___ Available records

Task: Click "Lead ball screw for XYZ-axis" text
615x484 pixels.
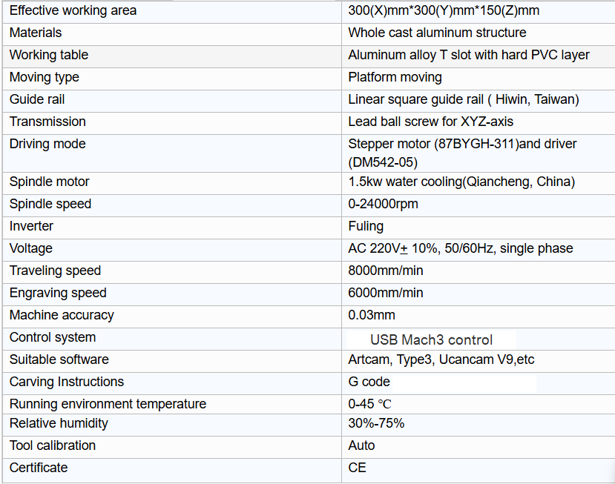Action: click(x=430, y=122)
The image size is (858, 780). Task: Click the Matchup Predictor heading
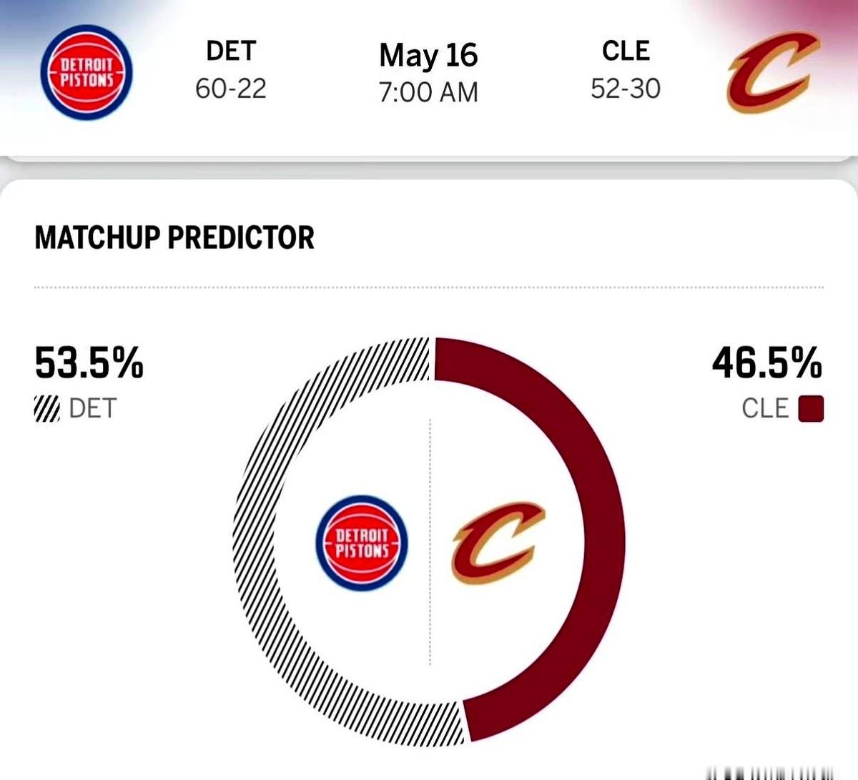coord(174,237)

______

Your task → The line with "615x484 pixels." and each line after it, through the final line of the data, are to be duplicated exactly, with pictures left out and nothing more included.

Expected answer →
615x484 pixels.
Action: click(x=430, y=122)
The image size is (858, 780). Task: Click the Matchup Predictor heading
coord(174,237)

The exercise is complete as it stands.